Licence types and permitted activities
| Licence | Primary activity | Typical use cases | Commercial tier? |
|---|---|---|---|
| Proprietary trading in crypto commodities | Trading crypto assets on behalf of the company or third parties, operating trading bots, exchange‑related activities | Crypto hedge funds, algorithmic trading firms | Commercial (slightly higher fee) |
| Metaverse services provider | Development and operation of metaverse platforms, NFT projects, virtual‑world services | Metaverse startups, NFT marketplaces | Professional |
| Distributed ledger technology (DLT) services | Building wallets, blockchain‑based software, other DLT applications | Crypto wallet providers, blockchain SaaS | Professional |
All three licences require a minimum share capital of 50,000 AED (≈ US$14,000), comparable to standard free‑zone company formation. The commercial licence (proprietary trading) costs roughly US$1,000–2,000 more than the professional licences.
Tax advantage
Because the licences are issued under Dubai’s free‑zone regime, qualifying crypto income is subject to 0 % corporate tax. This applies to trading profits, investment gains, and revenue from DLT services, provided the activities remain within the scope of the licence.
Banking challenges
- Bank account opening is difficult for companies holding any of the crypto licences. Dubai banks conduct stringent AML/KYC checks due to concerns about money‑laundering and tax evasion in the crypto sector.
- Residents of jurisdictions that require a local bank account for their own regulatory compliance may find the crypto licences unsuitable unless they can secure a bank relationship.
- To obtain a bank account, many clients opt for an investment licence (a broader “investments” category) that permits crypto trading, investing, and holding while still being acceptable to banks for opening accounts. This licence can also cover real‑estate and other investment activities, facilitating cash‑out of crypto to a local bank.
Practical considerations
- Licence exclusivity: The proprietary‑trading licence cannot be combined with other activities. The metaverse and DLT licences can be paired with non‑crypto activities, allowing more diversified business models.
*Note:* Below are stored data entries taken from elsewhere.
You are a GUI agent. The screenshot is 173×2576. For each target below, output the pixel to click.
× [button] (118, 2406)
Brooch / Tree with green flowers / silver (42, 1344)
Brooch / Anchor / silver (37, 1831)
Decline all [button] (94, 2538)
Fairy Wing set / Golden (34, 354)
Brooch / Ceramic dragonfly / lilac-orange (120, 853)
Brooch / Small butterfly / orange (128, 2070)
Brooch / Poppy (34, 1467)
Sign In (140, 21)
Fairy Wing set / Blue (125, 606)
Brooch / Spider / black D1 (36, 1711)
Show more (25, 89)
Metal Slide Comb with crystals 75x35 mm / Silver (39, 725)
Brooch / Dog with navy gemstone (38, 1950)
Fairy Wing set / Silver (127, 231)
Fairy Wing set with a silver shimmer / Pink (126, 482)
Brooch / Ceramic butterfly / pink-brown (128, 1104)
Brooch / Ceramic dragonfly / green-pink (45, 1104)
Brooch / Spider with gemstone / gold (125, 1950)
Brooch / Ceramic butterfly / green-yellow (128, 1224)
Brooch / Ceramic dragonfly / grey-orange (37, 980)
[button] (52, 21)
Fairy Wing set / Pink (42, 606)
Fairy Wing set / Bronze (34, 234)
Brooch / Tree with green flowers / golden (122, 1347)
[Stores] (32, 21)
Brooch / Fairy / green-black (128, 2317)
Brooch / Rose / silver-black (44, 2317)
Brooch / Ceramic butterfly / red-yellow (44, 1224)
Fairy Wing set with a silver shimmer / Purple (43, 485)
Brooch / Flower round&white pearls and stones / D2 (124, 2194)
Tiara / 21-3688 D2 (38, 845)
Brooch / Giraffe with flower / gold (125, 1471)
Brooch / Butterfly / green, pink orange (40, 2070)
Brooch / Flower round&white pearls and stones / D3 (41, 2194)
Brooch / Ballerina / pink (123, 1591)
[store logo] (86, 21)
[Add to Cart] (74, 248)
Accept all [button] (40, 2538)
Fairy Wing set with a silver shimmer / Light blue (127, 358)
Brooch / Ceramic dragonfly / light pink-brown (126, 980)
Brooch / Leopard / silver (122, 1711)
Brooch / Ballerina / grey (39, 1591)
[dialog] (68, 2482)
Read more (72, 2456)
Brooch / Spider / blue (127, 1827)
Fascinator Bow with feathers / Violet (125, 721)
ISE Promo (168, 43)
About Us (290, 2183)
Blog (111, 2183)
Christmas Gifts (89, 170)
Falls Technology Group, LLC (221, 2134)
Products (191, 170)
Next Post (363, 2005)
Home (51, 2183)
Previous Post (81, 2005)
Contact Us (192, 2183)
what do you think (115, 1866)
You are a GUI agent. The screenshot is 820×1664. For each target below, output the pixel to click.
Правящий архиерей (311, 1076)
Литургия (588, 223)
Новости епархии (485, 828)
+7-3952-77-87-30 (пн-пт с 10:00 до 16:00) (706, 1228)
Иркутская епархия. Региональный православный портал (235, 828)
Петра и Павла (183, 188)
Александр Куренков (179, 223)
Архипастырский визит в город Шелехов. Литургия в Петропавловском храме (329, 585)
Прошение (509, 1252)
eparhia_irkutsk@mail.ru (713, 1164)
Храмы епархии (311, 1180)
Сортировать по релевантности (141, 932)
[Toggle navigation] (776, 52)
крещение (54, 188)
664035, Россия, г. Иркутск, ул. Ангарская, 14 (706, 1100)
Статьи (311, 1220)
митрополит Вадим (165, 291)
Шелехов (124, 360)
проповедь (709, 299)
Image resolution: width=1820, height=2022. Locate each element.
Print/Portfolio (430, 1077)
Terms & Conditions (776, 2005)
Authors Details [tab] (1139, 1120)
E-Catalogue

- Regulatory evolution: Authorities may later restrict or expand the scope of each licence (e.g., limiting trading to the company’s own assets or expanding to hardware‑wallet services). Companies should monitor future amendments.
- Compliance with banks: When applying for a bank account, the wording of the business purpose must be carefully crafted to align with the bank’s compliance policies. Directly stating “crypto trading” may trigger rejection; framing the activity as “investment management” often yields better results.
- Timeline: The full incorporation and licence issuance process typically takes 15–18 days from submission of documents to receipt of the licence.
Decision criteria
Choose a crypto licence if:
- Your primary activity matches one of the three defined categories.
- You do not need a local bank account, or you can secure one through an investment licence workaround.
- Zero corporate tax on crypto income is a priority.
Consider an investment licence instead if:
- You require a bank account for operational cash flow.
- Your business model combines crypto activities with other investment or real‑estate ventures.
Risks and caveats
- Banking access remains the most significant obstacle; failure to obtain a bank account can impede payroll, vendor payments, and client transactions.
- Future regulatory changes could alter licence scopes or impose additional compliance requirements, potentially affecting the ability to trade or hold certain crypto assets.
- The zero‑tax benefit applies only while the company remains within the free‑zone framework and complies with UAE tax residency rules.
Overall, Dubai’s new crypto licences provide a streamlined path for crypto‑focused enterprises to operate with minimal tax burden, but successful implementation hinges on careful navigation of banking relationships and ongoing regulatory developments.